Refinishing gun

Discussion in 'Gunsmithing Forum' started by texaswoodworker, Feb 10, 2011.

  1. texaswoodworker

    texaswoodworker Active Member

    Hi everyone. I'm new to gunsmithing and was needing some advice on refinishing an old side by side shotgun. It had been stored outside for several years and had a lot of surface rust. The blue is pretty much gone but luckily it has not pitted much so I'm wanting to make it look like it did when it was new. The problem I'm having is that I'm not much of a metal worker (I work mostly in wood) and do not know the best way to sand and polish all of the parts so I can re-blue them. Can anyone give me a push in the right direction?

    Thank you.

  2. c3shooter

    c3shooter Administrator Staff Member

    Making an assumption that THIS gun has no collector value- because rebluing a gun will wreck that-

    Bluing of steel is controlled rusting- black iron oxide instead of red. Naval Jelly will strip bluing in seconds- it contains phosphoric acid.

    Bluing will not cover bad surfaces- it just changes their color- they still look bad. For a hobbyist, I am going to suggest wet-or-dry sandpaper, wet with light oil. A gunsmith would use power tools, such as a felt wheel, flapper wheel, etc. But you can do a nice polish if you take your time using just hand power. Start with 120 grit, wet with oil, use the "shoe shine" technique. pits and grooves will collect black gunk to show where you need to keep polishing. Then clean it off, move up to finer grade, repeat, and then to a finer grade. 400 is probably fine enough for what you are doing. You CAN push it higher. For a final polish on some steels, I use white jeweler's rouge on a felt wheel or bob, but that is pushing things a bit.

    For FLAT surfaces, use a flat backing block to prevent rounding sharp edges.

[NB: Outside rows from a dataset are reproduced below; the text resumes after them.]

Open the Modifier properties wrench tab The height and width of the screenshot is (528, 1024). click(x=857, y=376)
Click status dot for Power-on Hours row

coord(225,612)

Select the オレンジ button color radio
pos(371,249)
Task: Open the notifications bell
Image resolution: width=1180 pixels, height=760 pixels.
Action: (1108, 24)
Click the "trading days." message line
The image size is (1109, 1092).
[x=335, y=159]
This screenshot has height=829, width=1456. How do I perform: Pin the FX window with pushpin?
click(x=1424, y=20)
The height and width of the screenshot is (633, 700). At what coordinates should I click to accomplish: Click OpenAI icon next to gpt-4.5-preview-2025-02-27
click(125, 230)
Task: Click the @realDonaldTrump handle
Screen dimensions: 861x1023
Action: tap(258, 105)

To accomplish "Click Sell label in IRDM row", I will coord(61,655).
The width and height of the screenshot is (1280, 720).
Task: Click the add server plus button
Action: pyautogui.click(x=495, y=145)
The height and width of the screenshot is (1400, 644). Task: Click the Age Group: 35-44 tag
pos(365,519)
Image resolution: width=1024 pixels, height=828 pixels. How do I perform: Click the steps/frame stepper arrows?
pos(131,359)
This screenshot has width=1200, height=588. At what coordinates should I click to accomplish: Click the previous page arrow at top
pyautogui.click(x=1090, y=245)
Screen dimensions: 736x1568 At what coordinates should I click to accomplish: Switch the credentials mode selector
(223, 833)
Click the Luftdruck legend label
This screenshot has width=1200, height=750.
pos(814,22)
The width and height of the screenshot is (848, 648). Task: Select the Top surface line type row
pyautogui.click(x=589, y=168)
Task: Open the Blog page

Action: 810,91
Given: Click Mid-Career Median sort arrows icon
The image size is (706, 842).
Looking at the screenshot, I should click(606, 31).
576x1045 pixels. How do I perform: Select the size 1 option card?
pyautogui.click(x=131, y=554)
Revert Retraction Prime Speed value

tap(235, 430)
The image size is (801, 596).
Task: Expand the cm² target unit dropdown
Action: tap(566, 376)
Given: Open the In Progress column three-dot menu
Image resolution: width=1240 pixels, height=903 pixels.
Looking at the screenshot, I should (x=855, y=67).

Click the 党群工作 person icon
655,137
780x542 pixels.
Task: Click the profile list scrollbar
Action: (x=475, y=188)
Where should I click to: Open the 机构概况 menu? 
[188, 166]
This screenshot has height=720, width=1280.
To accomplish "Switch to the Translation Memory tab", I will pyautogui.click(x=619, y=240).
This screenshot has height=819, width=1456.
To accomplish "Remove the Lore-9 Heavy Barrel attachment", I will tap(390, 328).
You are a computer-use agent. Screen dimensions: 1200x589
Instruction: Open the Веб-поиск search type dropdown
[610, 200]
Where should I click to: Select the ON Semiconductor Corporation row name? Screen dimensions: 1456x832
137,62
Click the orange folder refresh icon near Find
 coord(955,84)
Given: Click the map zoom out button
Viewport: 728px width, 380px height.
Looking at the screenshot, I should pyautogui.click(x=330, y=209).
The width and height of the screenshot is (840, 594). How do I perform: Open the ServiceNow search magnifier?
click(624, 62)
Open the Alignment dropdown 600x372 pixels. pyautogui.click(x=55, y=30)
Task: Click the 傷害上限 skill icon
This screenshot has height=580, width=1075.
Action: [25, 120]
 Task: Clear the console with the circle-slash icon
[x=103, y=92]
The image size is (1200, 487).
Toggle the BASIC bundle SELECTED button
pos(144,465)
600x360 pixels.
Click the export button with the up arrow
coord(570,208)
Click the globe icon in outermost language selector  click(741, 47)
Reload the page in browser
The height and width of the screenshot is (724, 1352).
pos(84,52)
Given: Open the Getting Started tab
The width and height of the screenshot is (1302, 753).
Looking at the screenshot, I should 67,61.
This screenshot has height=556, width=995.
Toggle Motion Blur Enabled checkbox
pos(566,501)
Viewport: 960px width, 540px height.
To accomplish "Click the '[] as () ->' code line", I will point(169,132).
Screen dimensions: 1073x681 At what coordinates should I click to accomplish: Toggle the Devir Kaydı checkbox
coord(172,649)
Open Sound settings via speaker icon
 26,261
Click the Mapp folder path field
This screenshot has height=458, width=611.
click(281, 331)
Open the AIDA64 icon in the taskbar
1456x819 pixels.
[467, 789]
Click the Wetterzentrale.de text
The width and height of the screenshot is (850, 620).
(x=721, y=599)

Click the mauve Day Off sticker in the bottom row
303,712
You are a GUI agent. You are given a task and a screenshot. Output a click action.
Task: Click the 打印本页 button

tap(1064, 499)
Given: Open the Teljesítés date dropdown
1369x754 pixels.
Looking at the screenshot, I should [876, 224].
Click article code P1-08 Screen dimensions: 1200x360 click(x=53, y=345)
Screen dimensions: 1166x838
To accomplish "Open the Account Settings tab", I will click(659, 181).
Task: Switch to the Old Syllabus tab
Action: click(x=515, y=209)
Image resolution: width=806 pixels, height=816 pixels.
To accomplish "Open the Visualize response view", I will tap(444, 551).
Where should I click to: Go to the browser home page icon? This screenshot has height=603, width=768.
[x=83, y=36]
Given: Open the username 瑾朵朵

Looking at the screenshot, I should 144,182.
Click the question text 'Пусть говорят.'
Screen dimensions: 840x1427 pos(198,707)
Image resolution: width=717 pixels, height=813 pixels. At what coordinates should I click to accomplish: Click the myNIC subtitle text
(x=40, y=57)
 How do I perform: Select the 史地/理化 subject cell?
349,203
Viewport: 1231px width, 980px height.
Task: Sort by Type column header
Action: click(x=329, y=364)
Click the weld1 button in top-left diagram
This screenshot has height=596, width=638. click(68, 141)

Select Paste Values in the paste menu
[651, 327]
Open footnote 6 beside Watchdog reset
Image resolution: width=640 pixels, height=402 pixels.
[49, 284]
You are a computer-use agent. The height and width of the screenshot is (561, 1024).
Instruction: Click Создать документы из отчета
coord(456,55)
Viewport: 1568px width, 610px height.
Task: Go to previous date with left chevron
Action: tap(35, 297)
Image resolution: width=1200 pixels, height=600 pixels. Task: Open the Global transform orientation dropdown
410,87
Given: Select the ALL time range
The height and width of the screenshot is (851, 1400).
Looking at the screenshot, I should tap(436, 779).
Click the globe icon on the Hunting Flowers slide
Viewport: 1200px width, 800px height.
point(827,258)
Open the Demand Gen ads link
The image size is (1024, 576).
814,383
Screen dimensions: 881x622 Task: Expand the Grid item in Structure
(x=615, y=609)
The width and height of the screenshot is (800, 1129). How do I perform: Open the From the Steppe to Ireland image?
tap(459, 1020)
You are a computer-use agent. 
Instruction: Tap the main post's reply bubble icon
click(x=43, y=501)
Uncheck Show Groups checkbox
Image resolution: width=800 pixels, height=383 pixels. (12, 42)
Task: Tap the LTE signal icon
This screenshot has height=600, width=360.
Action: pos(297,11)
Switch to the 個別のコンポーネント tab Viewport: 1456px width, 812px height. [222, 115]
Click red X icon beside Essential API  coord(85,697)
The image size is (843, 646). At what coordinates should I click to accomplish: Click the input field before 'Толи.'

    Rather than a cold blue (cold blue is like kissing your cousin- better than not getting kissed at all, but not much) why not do some research on rust bluing? Simple process, not a lot of methyl ethyl killya used- and it gives a nice finish. It DOES take time.

  3. texaswoodworker

    texaswoodworker Active Member

    Thanks for the advice. I will give it a try and see how it works. Your assumption was also right. The gun is very old but does not have much monetary value. I checked and simular guns only sold for about $200.

    Thanks again

  4. gunparts

    gunparts New Member

    you nite sandblast it.

    you mite sandblast it and then parkerize the metal, but you need to get the rust out of the pits or the rust will work its way out from under the parkerizing in time. There are some home kits for about $30 bucks out their. you need to heat the solution up to about 130 degrees and soak the metal till the little bubbles stop coming out of the metal.I bought a Larger kit from Alerganey Arsernal? on spelling and it worked well for me I Parkerized about 20 Guns and all have come out fine. Good Luck Brian G
  5. Jake15

    Jake15 New Member

    I would use cloth backed sandpaper starting with 120 grit and working up to 220 grit, starting with a shoe-shine motion then crossing with each grit. then I would cold blue it, but thats just me. A padded vise makes sanding easier, and if you do cold blue it please be sure to wear a mask and rubber gloves. you can get the cold blue from midway usa for less than $9, and one 3oz bottle is enough for one gun.